Some background: at Fly.io, we run a fleet of bare metal servers hosting your workload, be it Machines or Sprites, all connected over a Wireguard mesh. When we provision new servers, something has to set up Wireguard such that it is reachable by the rest of the fleet. This is done by something we call flywire. It generates a Wireguard public / private key pair, sends the public part to our Consul cluster to be read by other nodes, and picks a IP in a private /8 range.

You have probably read about our last incident where some nodes just lost connectivity over this Wireguard mesh. This incident began as what looked like a recurrence of that one: some nodes not being able to talk to others. Only that this time, resetting the wg0 interface did not do anything to fix the issue. On one of the affected edge servers, we also noticed that NATS (used to propagate app load information, logs, etc.) is using an abnormally high amount of CPU. This actually gave us some clue, since its logs kept complaining about some of its peers do not report the expected regions (they should be in sin but report as fra, for example).

We went to check on those nodes in fra as well. Turns out, they have the same IPs as the problematic nodes in sin!
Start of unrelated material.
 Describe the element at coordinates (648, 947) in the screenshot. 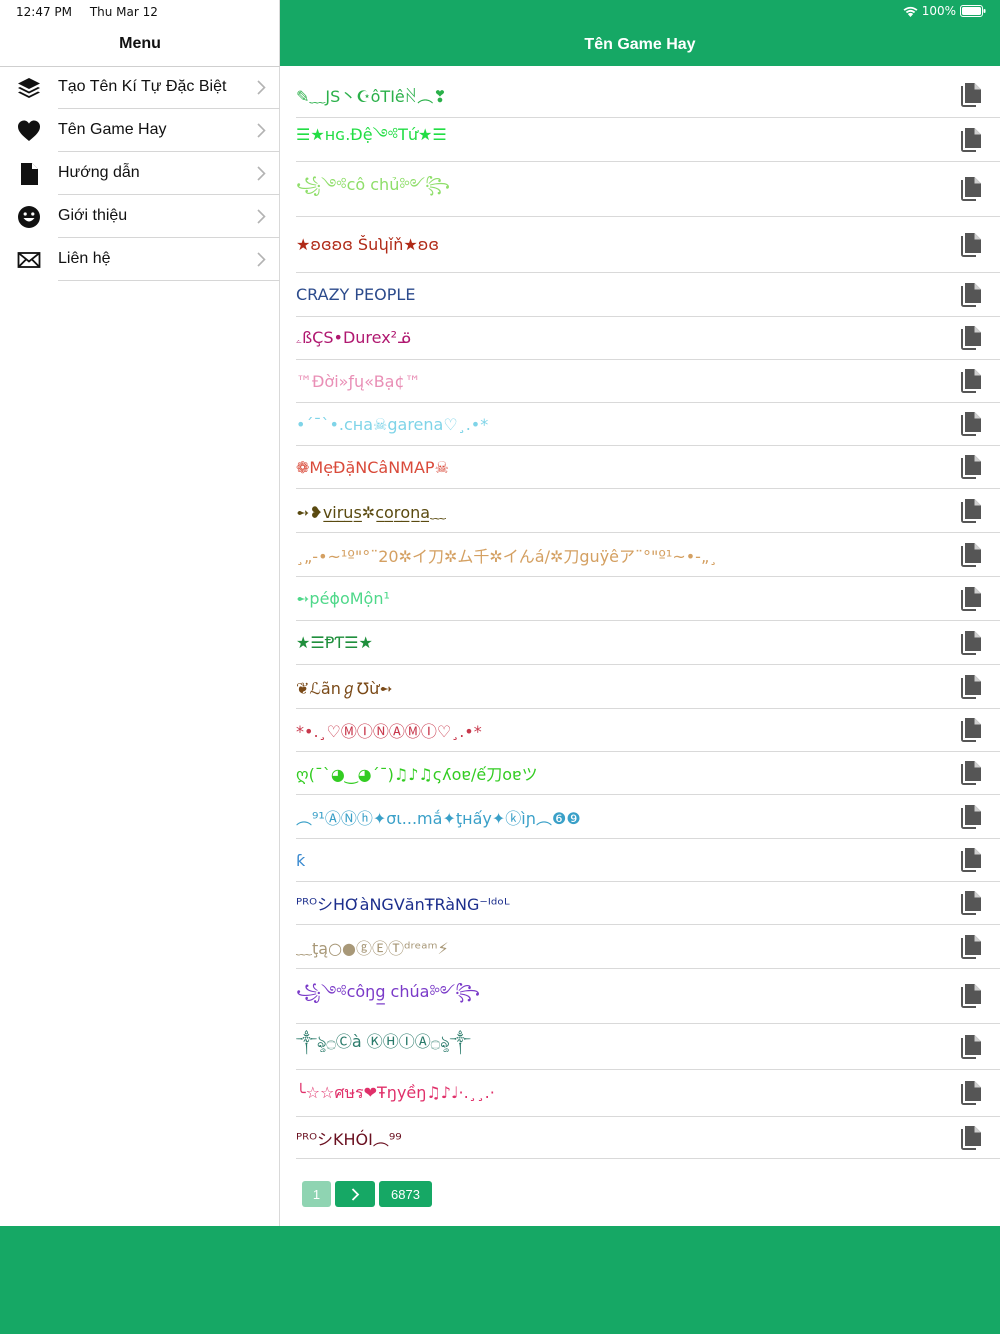

I see `list-item: ﹏ţą○●ⓖⒺⓉᵈʳᵉᵃᵐ⚡` at that location.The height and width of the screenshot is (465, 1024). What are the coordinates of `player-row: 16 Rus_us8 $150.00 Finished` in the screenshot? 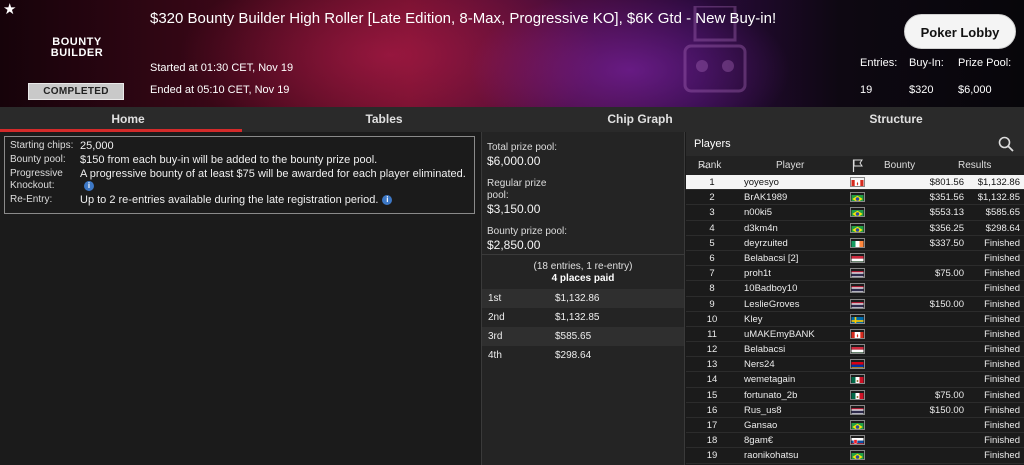 It's located at (855, 410).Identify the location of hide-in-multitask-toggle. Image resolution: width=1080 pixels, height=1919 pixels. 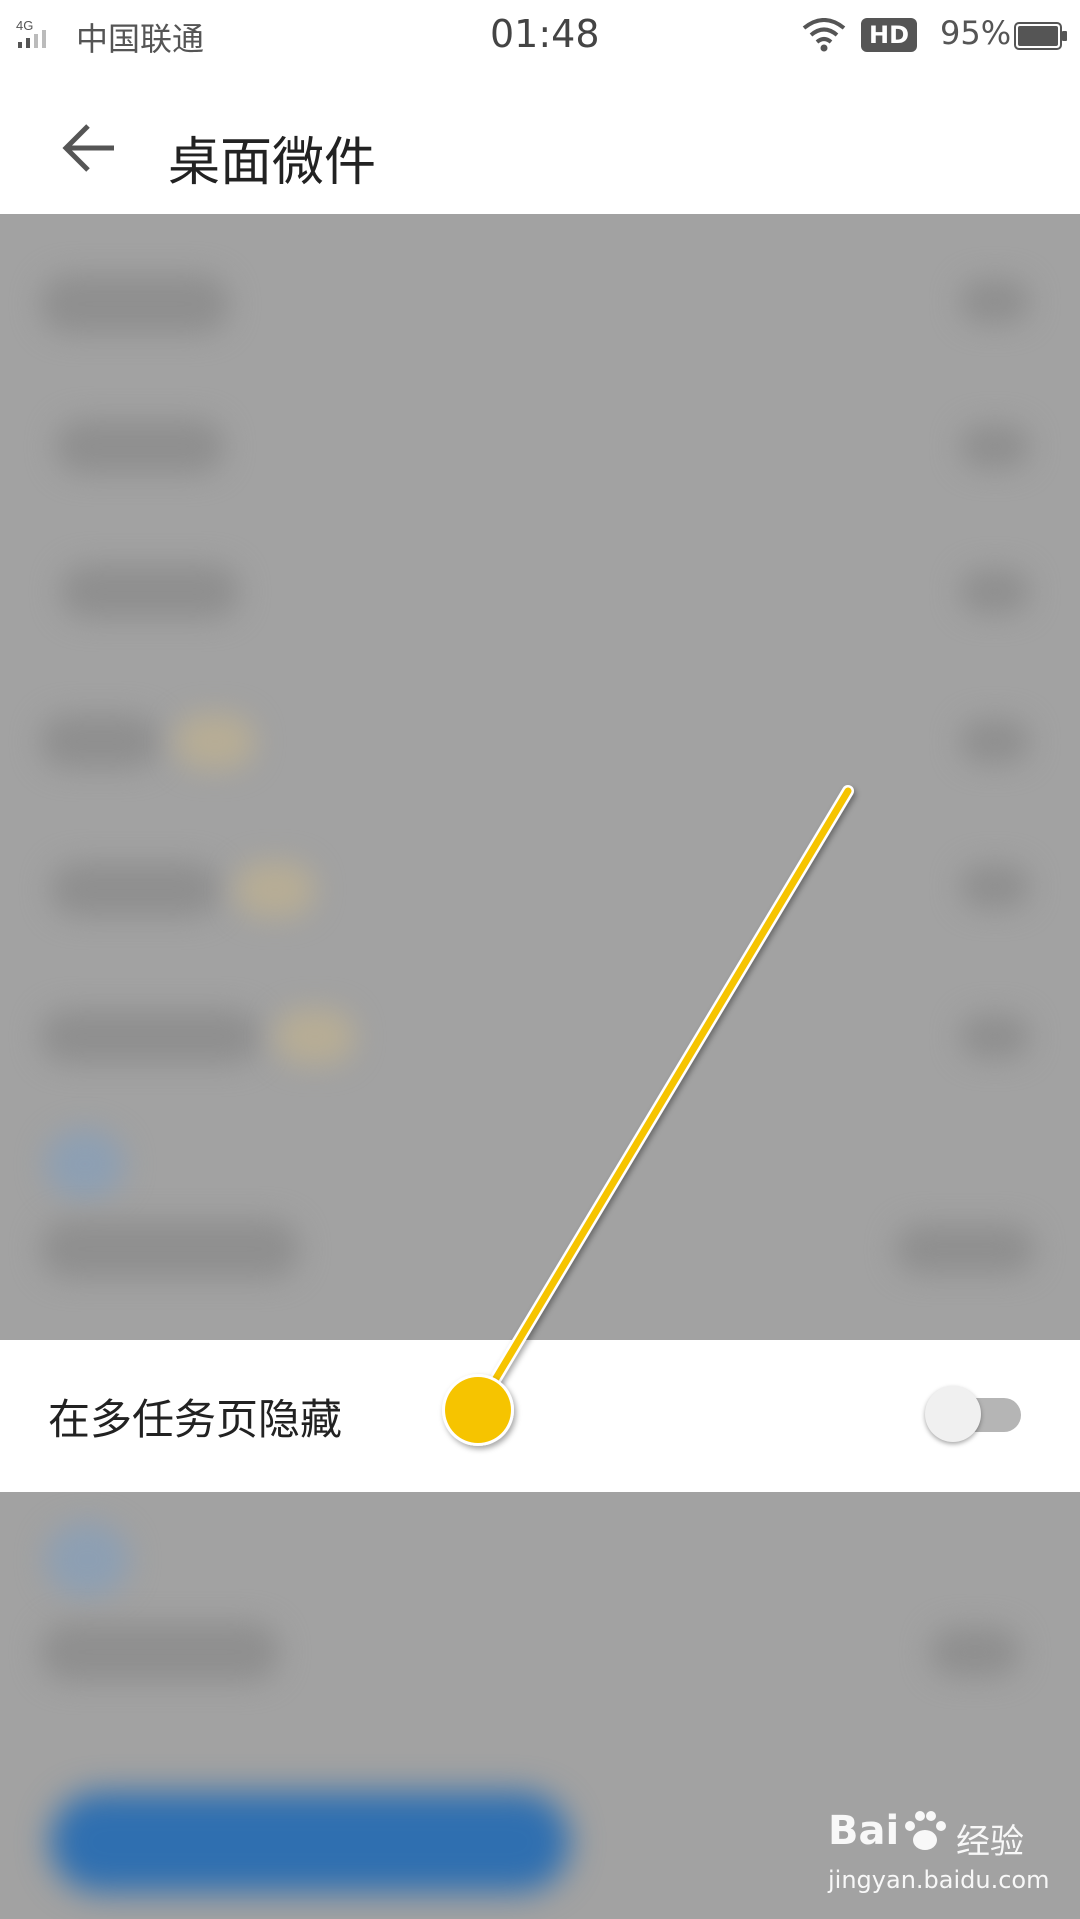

In fact, after a quick sweep of our entire fleet using a script, we found a couple more pairs / triples of servers with this exact same problem. They were all provisioned recently, and we were also lucky that many of them were not yet set up to accept new Machines. Duplicate IPs are problematic, because other nodes may end up selecting one but not the other as the “active” peer, causing partial connectivity. Most of our platform components also assume that Wireguard IPs are unique. We quickly took all of them out of production to investigate.
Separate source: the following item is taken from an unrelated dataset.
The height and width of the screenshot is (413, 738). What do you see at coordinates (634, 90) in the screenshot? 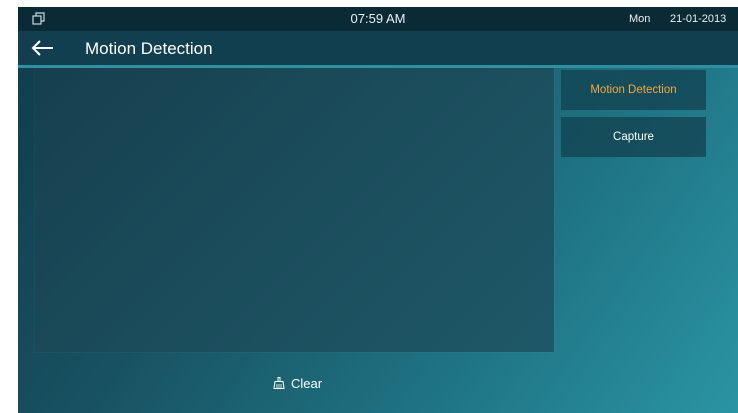
I see `menu-item-motion-detection: Motion Detection` at bounding box center [634, 90].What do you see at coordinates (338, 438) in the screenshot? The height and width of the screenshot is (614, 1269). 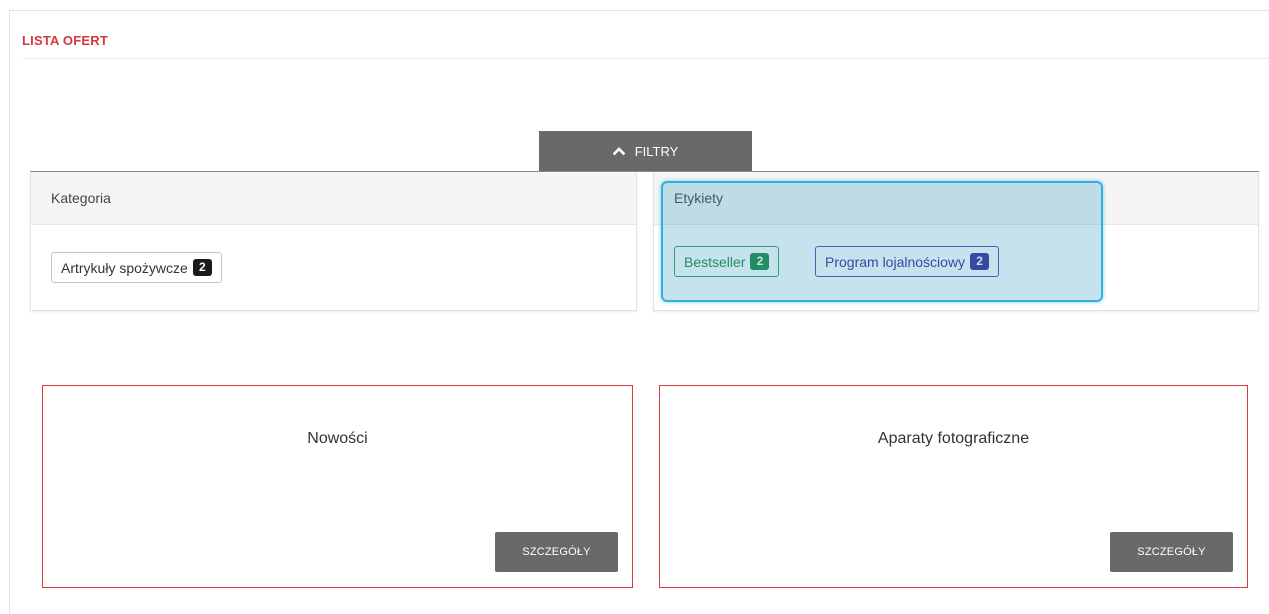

It turned out that there were two bugs in the provisioning process that caused this:

When generating new Wireguard key pairs and IPs, we acquire a Consul lock on the respective resources, but the duration of the lock only covers generating the IP. We do check duplicate IPs at this stage, but by the time we write the IP into Consul, the lock would have been released already. Any parallel writers could cause a classic TOCTOU condition.
In some cases though, nodes all get the first IP available in the /8 range. That is too unlikely to be explained away by pure chance. Rather, the bug here is that our code to generate the next IP by checking consul ignored errors emitted by Consul and just defaulted to the first IP in that case.

As an immediate measure, we have reset the wg0 IP addresses of all these servers and added an alert when we detect duplicates. We are also going to fix the two bugs in our provisioning script to avoid this in the future.